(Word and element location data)
>> START

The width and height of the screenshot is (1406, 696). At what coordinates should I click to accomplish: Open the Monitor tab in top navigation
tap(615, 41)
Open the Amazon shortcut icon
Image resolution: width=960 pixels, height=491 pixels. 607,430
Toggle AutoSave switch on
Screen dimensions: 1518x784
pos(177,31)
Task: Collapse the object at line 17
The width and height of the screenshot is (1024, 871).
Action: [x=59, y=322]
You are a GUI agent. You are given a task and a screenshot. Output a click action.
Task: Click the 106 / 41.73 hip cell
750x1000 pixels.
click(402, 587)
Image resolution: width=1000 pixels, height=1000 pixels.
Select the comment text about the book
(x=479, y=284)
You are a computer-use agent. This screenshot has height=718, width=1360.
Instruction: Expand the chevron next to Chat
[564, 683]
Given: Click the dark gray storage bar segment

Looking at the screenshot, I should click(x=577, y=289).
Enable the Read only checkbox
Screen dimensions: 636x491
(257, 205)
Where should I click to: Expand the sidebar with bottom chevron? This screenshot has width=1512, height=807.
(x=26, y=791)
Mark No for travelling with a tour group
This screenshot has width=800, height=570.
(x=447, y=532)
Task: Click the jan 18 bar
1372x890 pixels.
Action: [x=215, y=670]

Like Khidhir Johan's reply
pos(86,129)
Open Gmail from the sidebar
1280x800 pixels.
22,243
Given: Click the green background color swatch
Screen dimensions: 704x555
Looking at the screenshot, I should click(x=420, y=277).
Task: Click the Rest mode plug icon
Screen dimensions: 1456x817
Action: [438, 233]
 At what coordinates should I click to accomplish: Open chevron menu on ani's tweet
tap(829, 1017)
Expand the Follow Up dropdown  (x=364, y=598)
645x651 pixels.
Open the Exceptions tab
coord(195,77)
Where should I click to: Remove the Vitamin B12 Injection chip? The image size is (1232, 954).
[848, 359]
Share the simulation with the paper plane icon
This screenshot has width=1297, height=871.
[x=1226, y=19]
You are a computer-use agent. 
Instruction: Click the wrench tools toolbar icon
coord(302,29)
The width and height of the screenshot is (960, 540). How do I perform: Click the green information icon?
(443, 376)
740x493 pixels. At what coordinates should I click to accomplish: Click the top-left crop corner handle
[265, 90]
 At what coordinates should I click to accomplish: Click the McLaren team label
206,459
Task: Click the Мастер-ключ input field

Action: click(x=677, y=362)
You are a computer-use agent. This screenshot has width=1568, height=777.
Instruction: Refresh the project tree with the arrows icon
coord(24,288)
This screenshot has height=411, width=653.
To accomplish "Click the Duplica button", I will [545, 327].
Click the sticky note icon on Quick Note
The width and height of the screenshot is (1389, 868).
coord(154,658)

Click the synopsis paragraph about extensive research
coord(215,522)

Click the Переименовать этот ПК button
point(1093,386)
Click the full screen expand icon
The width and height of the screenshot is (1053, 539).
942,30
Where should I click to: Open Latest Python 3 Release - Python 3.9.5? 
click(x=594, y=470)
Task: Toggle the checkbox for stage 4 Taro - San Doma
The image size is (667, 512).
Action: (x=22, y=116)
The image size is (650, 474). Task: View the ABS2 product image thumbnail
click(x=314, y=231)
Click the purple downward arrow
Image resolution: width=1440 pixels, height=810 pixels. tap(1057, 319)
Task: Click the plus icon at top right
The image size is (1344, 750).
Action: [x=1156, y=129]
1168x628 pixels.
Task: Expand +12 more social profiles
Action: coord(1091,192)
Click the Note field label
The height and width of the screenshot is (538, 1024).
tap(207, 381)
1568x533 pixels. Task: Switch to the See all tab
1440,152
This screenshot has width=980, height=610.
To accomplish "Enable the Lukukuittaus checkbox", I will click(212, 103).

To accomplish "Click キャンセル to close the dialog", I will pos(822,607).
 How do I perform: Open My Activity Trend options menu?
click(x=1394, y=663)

>> END

Can you recast every line of the data above as a Markdown table with the columns "Row" and "Data line", numbering the rows and leaving out blank lines?

◆ **RESPONSE TO THE EXERCISE**:
| Row | Data line |
|---|---|
| 1 | The width and height of the screenshot is (1406, 696). At what coordinates should I click to accomplish: Open the Monitor tab in top navigation |
| 2 | tap(615, 41) |
| 3 | Open the Amazon shortcut icon |
| 4 | Image resolution: width=960 pixels, height=491 pixels. 607,430 |
| 5 | Toggle AutoSave switch on |
| 6 | Screen dimensions: 1518x784 |
| 7 | pos(177,31) |
| 8 | Task: Collapse the object at line 17 |
| 9 | The width and height of the screenshot is (1024, 871). |
| 10 | Action: [x=59, y=322] |
| 11 | You are a GUI agent. You are given a task and a screenshot. Output a click action. |
| 12 | Task: Click the 106 / 41.73 hip cell |
| 13 | 750x1000 pixels. |
| 14 | click(402, 587) |
| 15 | Image resolution: width=1000 pixels, height=1000 pixels. |
| 16 | Select the comment text about the book |
| 17 | (x=479, y=284) |
| 18 | You are a computer-use agent. This screenshot has height=718, width=1360. |
| 19 | Instruction: Expand the chevron next to Chat |
| 20 | [564, 683] |
| 21 | Given: Click the dark gray storage bar segment |
| 22 | Looking at the screenshot, I should click(x=577, y=289). |
| 23 | Enable the Read only checkbox |
| 24 | Screen dimensions: 636x491 |
| 25 | (257, 205) |
| 26 | Where should I click to: Expand the sidebar with bottom chevron? This screenshot has width=1512, height=807. |
| 27 | (x=26, y=791) |
| 28 | Mark No for travelling with a tour group |
| 29 | This screenshot has width=800, height=570. |
| 30 | (x=447, y=532) |
| 31 | Task: Click the jan 18 bar |
| 32 | 1372x890 pixels. |
| 33 | Action: [x=215, y=670] |
| 34 | Like Khidhir Johan's reply |
| 35 | pos(86,129) |
| 36 | Open Gmail from the sidebar |
| 37 | 1280x800 pixels. |
| 38 | 22,243 |
| 39 | Given: Click the green background color swatch |
| 40 | Screen dimensions: 704x555 |
| 41 | Looking at the screenshot, I should click(x=420, y=277). |
| 42 | Task: Click the Rest mode plug icon |
| 43 | Screen dimensions: 1456x817 |
| 44 | Action: [438, 233] |
| 45 |  At what coordinates should I click to accomplish: Open chevron menu on ani's tweet |
| 46 | tap(829, 1017) |
| 47 | Expand the Follow Up dropdown  (x=364, y=598) |
| 48 | 645x651 pixels. |
| 49 | Open the Exceptions tab |
| 50 | coord(195,77) |
| 51 | Where should I click to: Remove the Vitamin B12 Injection chip? The image size is (1232, 954). |
| 52 | [848, 359] |
| 53 | Share the simulation with the paper plane icon |
| 54 | This screenshot has width=1297, height=871. |
| 55 | [x=1226, y=19] |
| 56 | You are a computer-use agent.  |
| 57 | Instruction: Click the wrench tools toolbar icon |
| 58 | coord(302,29) |
| 59 | The width and height of the screenshot is (960, 540). How do I perform: Click the green information icon? |
| 60 | (443, 376) |
| 61 | 740x493 pixels. At what coordinates should I click to accomplish: Click the top-left crop corner handle |
| 62 | [265, 90] |
| 63 |  At what coordinates should I click to accomplish: Click the McLaren team label |
| 64 | 206,459 |
| 65 | Task: Click the Мастер-ключ input field |
| 66 | Action: click(x=677, y=362) |
| 67 | You are a computer-use agent. This screenshot has width=1568, height=777. |
| 68 | Instruction: Refresh the project tree with the arrows icon |
| 69 | coord(24,288) |
| 70 | This screenshot has height=411, width=653. |
| 71 | To accomplish "Click the Duplica button", I will [545, 327]. |
| 72 | Click the sticky note icon on Quick Note |
| 73 | The width and height of the screenshot is (1389, 868). |
| 74 | coord(154,658) |
| 75 | Click the synopsis paragraph about extensive research |
| 76 | coord(215,522) |
| 77 | Click the Переименовать этот ПК button |
| 78 | point(1093,386) |
| 79 | Click the full screen expand icon |
| 80 | The width and height of the screenshot is (1053, 539). |
| 81 | 942,30 |
| 82 | Where should I click to: Open Latest Python 3 Release - Python 3.9.5?  |
| 83 | click(x=594, y=470) |
| 84 | Task: Toggle the checkbox for stage 4 Taro - San Doma |
| 85 | The image size is (667, 512). |
| 86 | Action: (x=22, y=116) |
| 87 | The image size is (650, 474). Task: View the ABS2 product image thumbnail |
| 88 | click(x=314, y=231) |
| 89 | Click the purple downward arrow |
| 90 | Image resolution: width=1440 pixels, height=810 pixels. tap(1057, 319) |
| 91 | Task: Click the plus icon at top right |
| 92 | The image size is (1344, 750). |
| 93 | Action: [x=1156, y=129] |
| 94 | 1168x628 pixels. |
| 95 | Task: Expand +12 more social profiles |
| 96 | Action: coord(1091,192) |
| 97 | Click the Note field label |
| 98 | The height and width of the screenshot is (538, 1024). |
| 99 | tap(207, 381) |
| 100 | 1568x533 pixels. Task: Switch to the See all tab |
| 101 | 1440,152 |
| 102 | This screenshot has width=980, height=610. |
| 103 | To accomplish "Enable the Lukukuittaus checkbox", I will click(212, 103). |
| 104 | To accomplish "Click キャンセル to close the dialog", I will pos(822,607). |
| 105 |  How do I perform: Open My Activity Trend options menu? |
| 106 | click(x=1394, y=663) |